In the RF classifier, we found that the ASRs for top 10 and 400 predictions decreased for each feature type removed. Based on the ASR for top 10 predictions, which is a more focused evaluation metric for scoring methods, all feature types contribute to the performance of the RF classifier. Among the various types, Connectivity features is the feature type which contributes the best to the RF classifier but Evolutionary features is the least contributing feature type. Although the AHRs for top 10 and 400 predictions are not the best in the RF classifier using all features, the differences of the AHRs across most of the exclusion tests are insignificant in consideration of their standard deviation. We therefore determined to use the RF classifier using all features as our machine learning based model.
To see if feature combinations on training a machine learning model also affects the MetaScore-HADDOCK’s performance, we evaluated MetaScore-HADDOCK by excluding each type of features individually in the part of training the machine learning based model. Table 2 shows that the change of feature combinations has relatively little impact on the performance compared to the RF classifier based on the observation that standard deviations of the four performance measures in the MetaScore-HADDOCK are less than those in the RF classifier. Based on these results, we conjecture that combining scores from the two different scoring methods, the RF classifier and HADDOCK, helps reduce the change of the performance subject to changes among subsets of the entire feature set in the RF classifier. Although MetaScore-HADDOCK using all features does not show the best performance, we choose it as a final model because 1) difference of performance between the best performing MetaScore-HADDOCK which is trained without Evolutionary features and MetaScore-HADDOCK using all features is not statistically significant within standard deviation and 2) the RF classifier trained with all features has the best performance in terms of ASR, which is the more relevant evaluation metric for scoring functions. This is because we conjecture that the best performing RF classifier has higher chance of resulting in better MetaScore.
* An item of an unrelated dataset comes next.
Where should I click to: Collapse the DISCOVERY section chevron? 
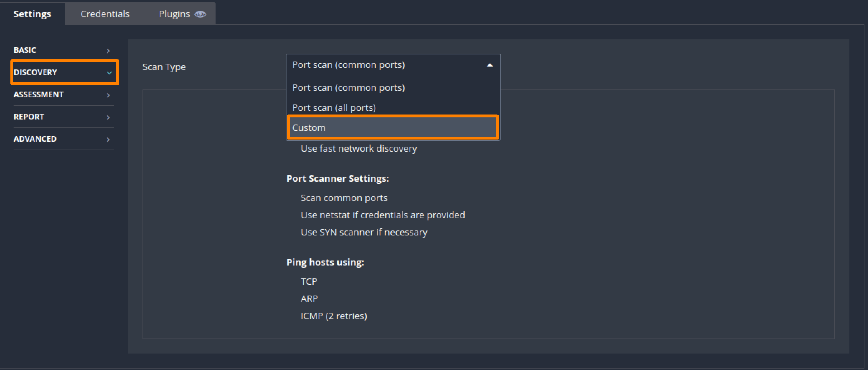coord(109,73)
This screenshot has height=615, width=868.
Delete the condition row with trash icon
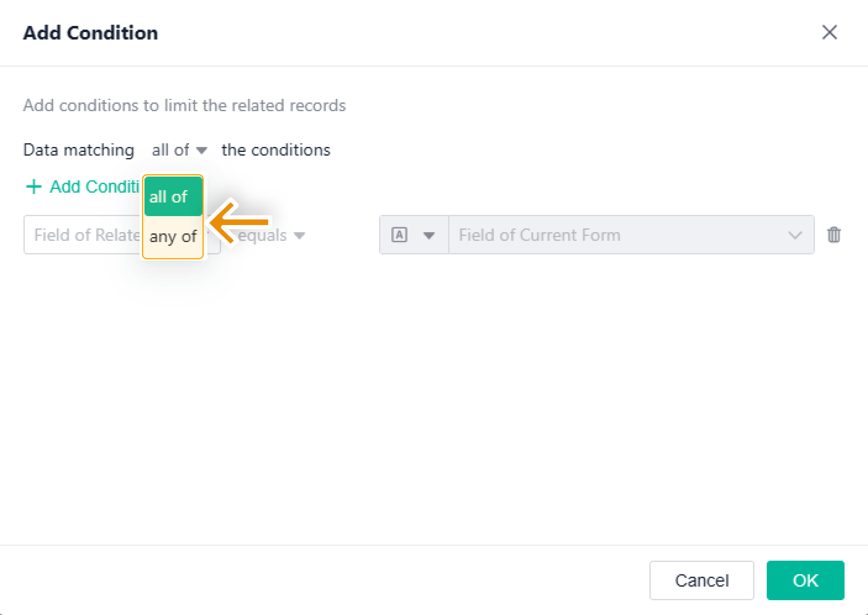pyautogui.click(x=834, y=235)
3.3. Combination of RF classifier scores and scores from other scoring methods can improve the performance of each method
To test if MetaScore approach can be applicable to other methods, not only HADDOCK, we performed the same procedure using 9 previously published scoring functions, iScore[52], DFIRE[26], DFIRE2[27], MJ3H[33], PISA[28], pyDOCK[22], SIPPER[32], SWARMDOCK[29], and TOBI’s method[61], respectively. We obtained scores from the 9 methods for decoys in our two data sets, BM4 decoy set and BM5 decoy set. For each scoring method, we replaced the normalized HADDOCK scores and the raw HADDOCK scores with the normalized scores and raw scores of the respective scoring methods, respectively and retrained our model with each set of scores. The resulting combined methods are called MetaScore-iScore, MetaScore-DFIRE, MetaScore-DFIRE2, MetaScore-MJ3H, MetaScore-PISA, MetaScore-pyDOCK, MetaScore-SIPPER, MetaScore-SWARMDOCK, and MetaScore-TOBI, respectively.
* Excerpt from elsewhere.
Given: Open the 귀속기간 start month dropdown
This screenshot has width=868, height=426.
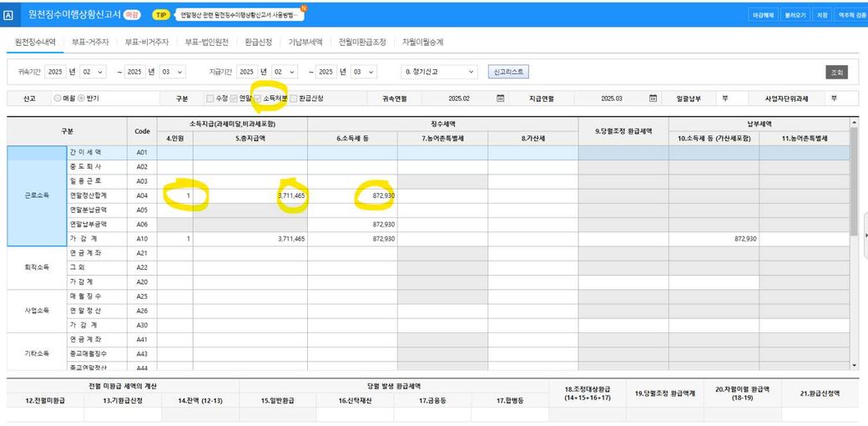Looking at the screenshot, I should (93, 72).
The results in Table 3 show that our MetaScore approach for most original scoring methods improves their performance for both the BM4 decoy set, our training set, using 10-fold case-wise cross-validation and the BM5 decoy set, the test set, in terms of ASR and AHR evaluated over the decoys ranked among the top 10 predictions except for AHR of DFIRE using BM5 decoy set. Also, even though results of three methods (iScore, PISA and MJ3H) using BM4 decoy set and five methods (HADDOCK, DFIRE, DFIRE2, MJ3H, and PISA) using BM5 decoy set do not show the improvement in MetaScore in terms of ASR and AHR evaluated for the top 400 decoys ranked, the performances of MetaScore and the original methods are comparable or the decrease in performance is marginal (less than 2.56%) in the independent testing procedure using BM5 decoy set. (Supplementary Figures S1-18).
These results indicate that our proposed method, MetaScore, using a combination of an RF classifier and an existing original scoring method is likely to improve the performance of the original method.
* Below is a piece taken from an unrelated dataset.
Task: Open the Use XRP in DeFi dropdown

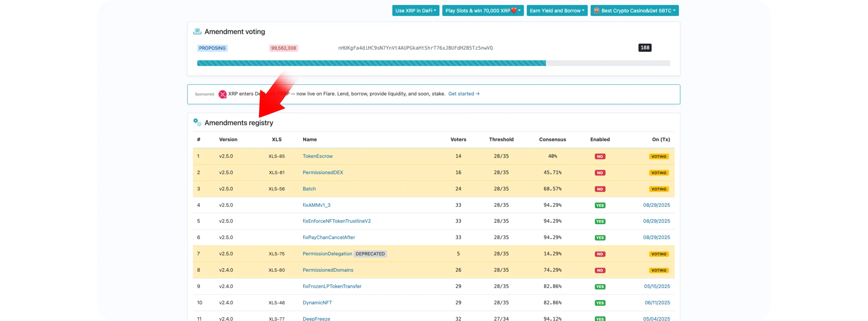Action: (415, 11)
3.4. Many heads are better than one
Ensembles of multiple predictive models are known to often outperform individual models[90–92]. We incorporated the ensemble approach into MetaScore to obtain MetaScore-Ensemble which combines several previously published methods: HADDOCK[21], iScore[52], DFIRE[26], DFIRE2[27], MJ3H[33], PISA[28], pyDOCK[22], SIPPER[32], SWARMDOCK[29], and TOBI’s method[61], which is called “Expert Committee.” To examine how the performance of MetaScore-Ensemble varies as a function of the performance of members in the ensemble, we used three scoring method groups (Groups in Table 4): the higher performing group (ExpertsHigh), the lower performing group (ExpertsLow), and the members in the Expert Committee (Experts). ExpertsHigh and ExpertsLow were chosen based on the ASR and AHR for top 10 predictions obtained by 10 fold case-wise cross-validation using the BM4 decoy set, our training set. ExpertsHigh consists of HADDOCK, iScore, DFIRE, MJ3H, and PISA, and the ExpertsLow consists of the others. In addition, we used five ways of aggregating multiple scores (Approaches in Table 4), to see the combination effect on MetaScore-Ensemble against each scoring method group:
RF(Group), which is the RF classifier trained using only the raw scores and the normalized scores of members in a scoring method group (Group),
RF(Group + Features), which is the RF classifier trained using our feature set of the protein-protein interfaces including the raw scores and the normalized scores of members in a Group,
Avg(Group), which is a method averaging the normalized scores of members in a Group,
Semi-MetaScore-Group, which is a method combining the score from the RF classifier trained using only the raw scores and the normalized scores of members in a Group with the averaged score of the normalized scores of members in the Group,
MetaScore-Group, which is to combine the score from the RF classifier trained using our feature set of the protein-protein interfaces including the raw scores and the normalized scores of members in a Group with the averaged score of the normalized scores of members in the Group.
We tested fifteen MetaScore-Ensemble methods in total using combinations of three Groups and five Approaches (Table 4). For example, MetaScore-ExpertsHigh represents the one of MetaScore-Ensemble methods, which combines the score of the RF classifier trained using interaction features extracted from the protein-protein interfaces, the raw scores and the normalized scores of members in the ExpertsHigh Group with the averaged score of the normalized scores of the members in the ExpertsHigh Group.
The comparison results using ASR and AHR on our independent test set, BM5 decoy sets, are shown in Table 5. The curves of success rates and hit rates are shown in Fig. 4. We can observe that most of the MetaScore-Ensemble methods perform better than other scoring functions including single traditional methods and MetaScore variants, and that the MetaScore-Experts, which is the MetaScore-Ensemble method using MetaScore-Group Approach applied to the Experts Group, has the best performance in both ASR and AHR for top 10 predictions.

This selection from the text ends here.